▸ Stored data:
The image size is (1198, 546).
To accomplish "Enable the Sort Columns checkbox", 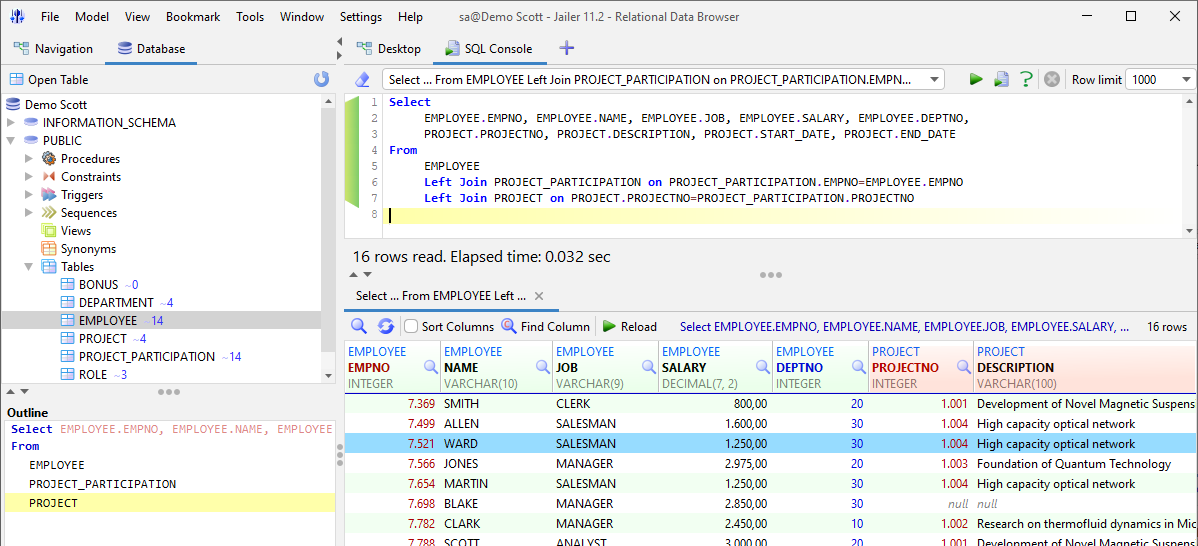I will (410, 326).
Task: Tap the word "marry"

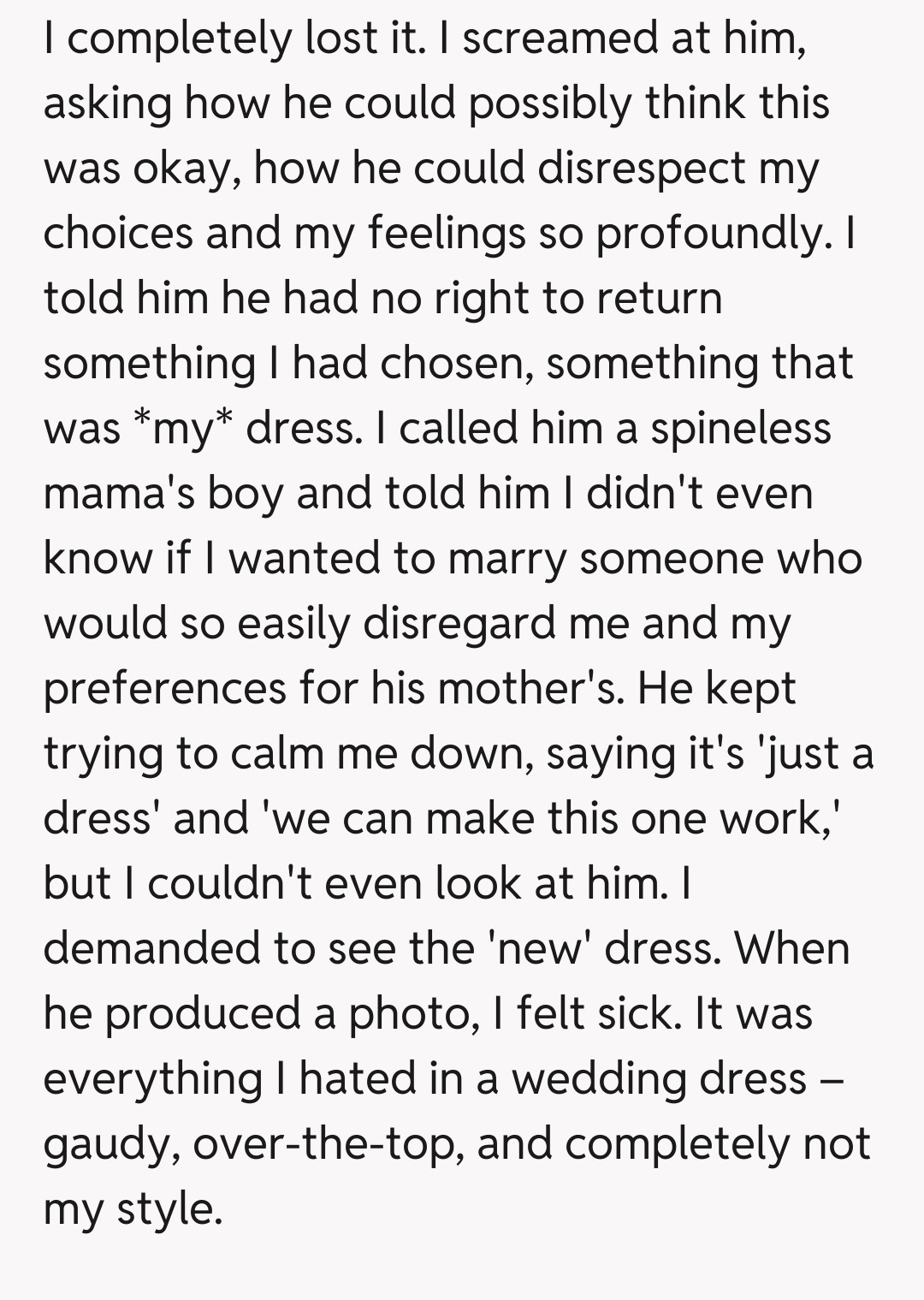Action: [x=507, y=559]
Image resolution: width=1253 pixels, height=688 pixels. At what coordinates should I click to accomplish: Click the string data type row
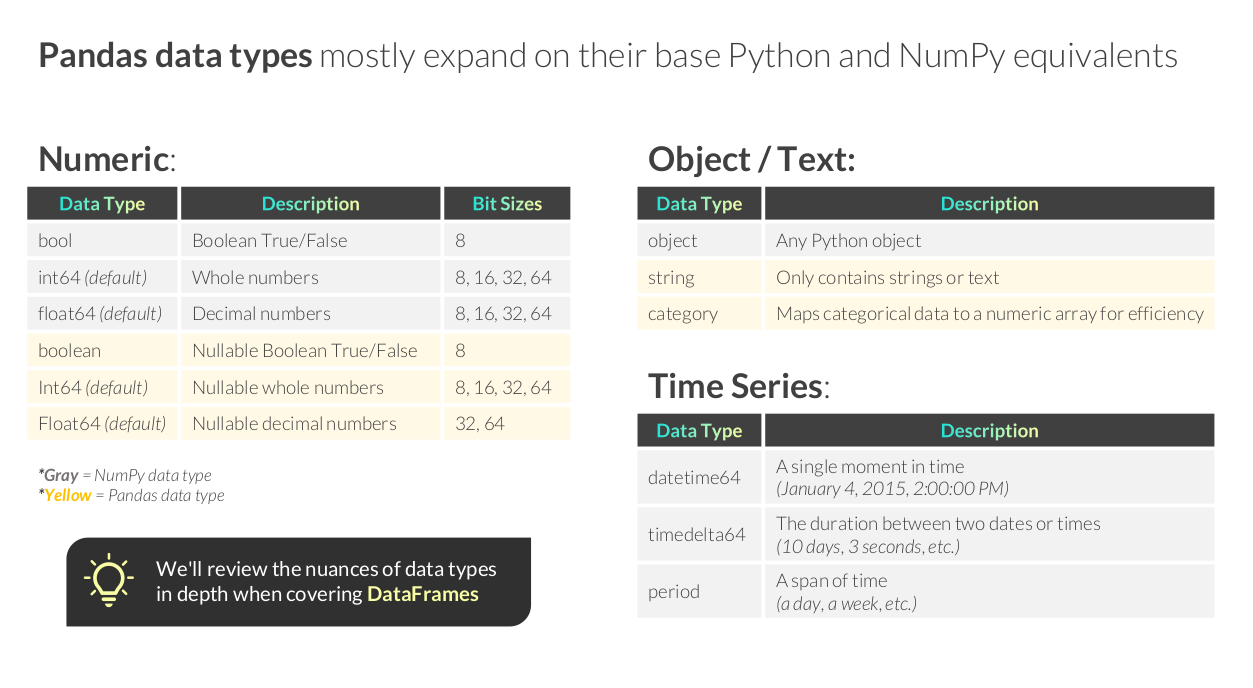[x=671, y=278]
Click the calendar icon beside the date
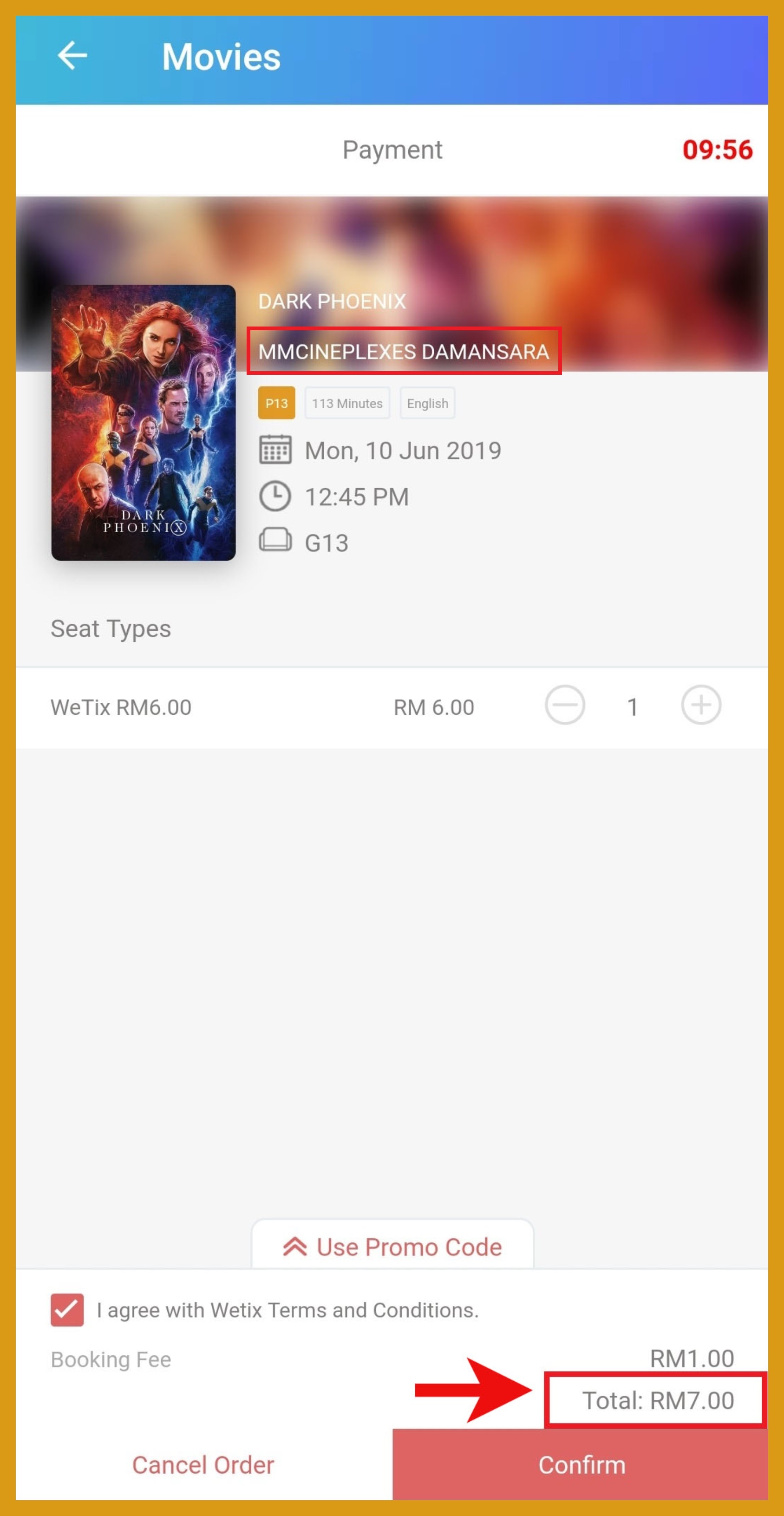Viewport: 784px width, 1516px height. point(275,450)
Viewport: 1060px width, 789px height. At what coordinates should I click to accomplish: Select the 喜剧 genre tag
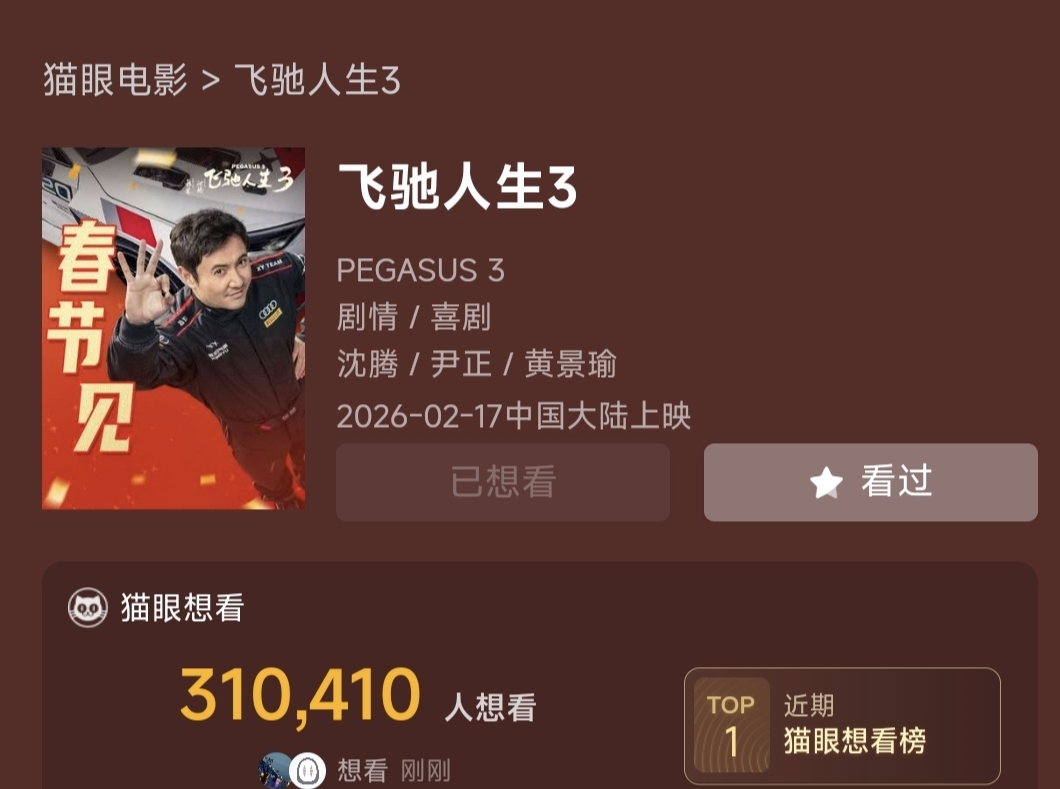point(460,317)
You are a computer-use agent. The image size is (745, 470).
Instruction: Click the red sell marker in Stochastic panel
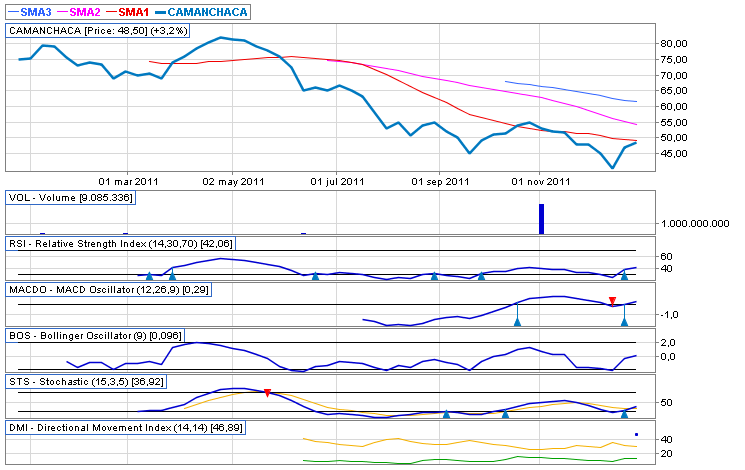pos(267,393)
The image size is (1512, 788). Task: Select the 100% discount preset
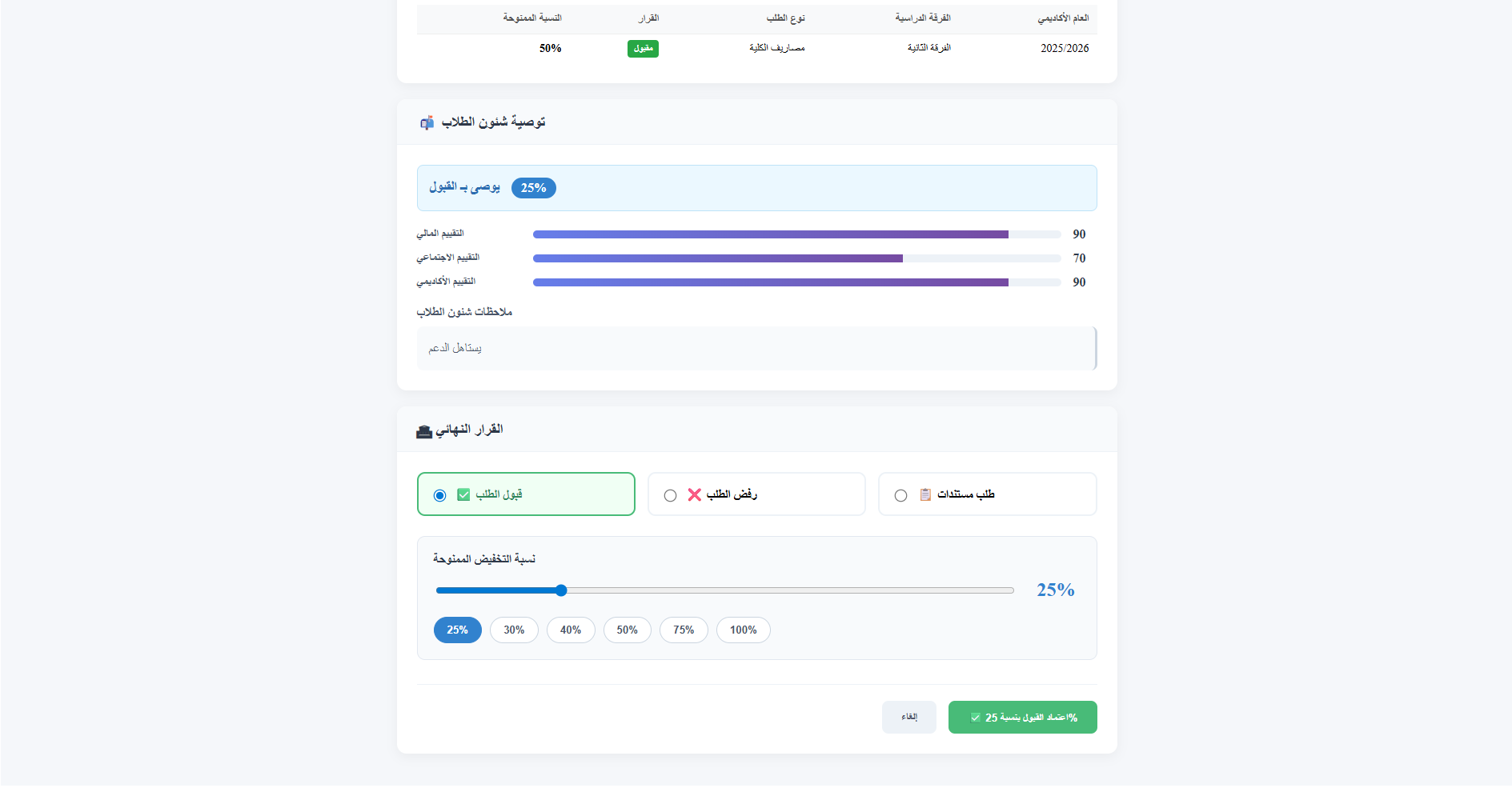click(x=743, y=630)
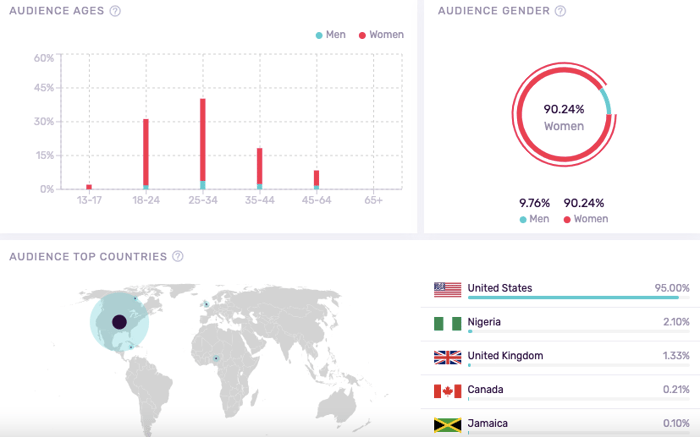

▸ Directions for this task:
Retype, exactly and only, the lines from the one containing "You are a computer-use" through the end of the entries, both ends included, and omit all pictures.

▸ Finished exercise:
You are a computer-use agent. The image size is (745, 470).
Instruction: Click the red sell marker in Stochastic panel
pos(267,393)
The image size is (1512, 788). Task: Select the 100% discount preset
click(x=743, y=630)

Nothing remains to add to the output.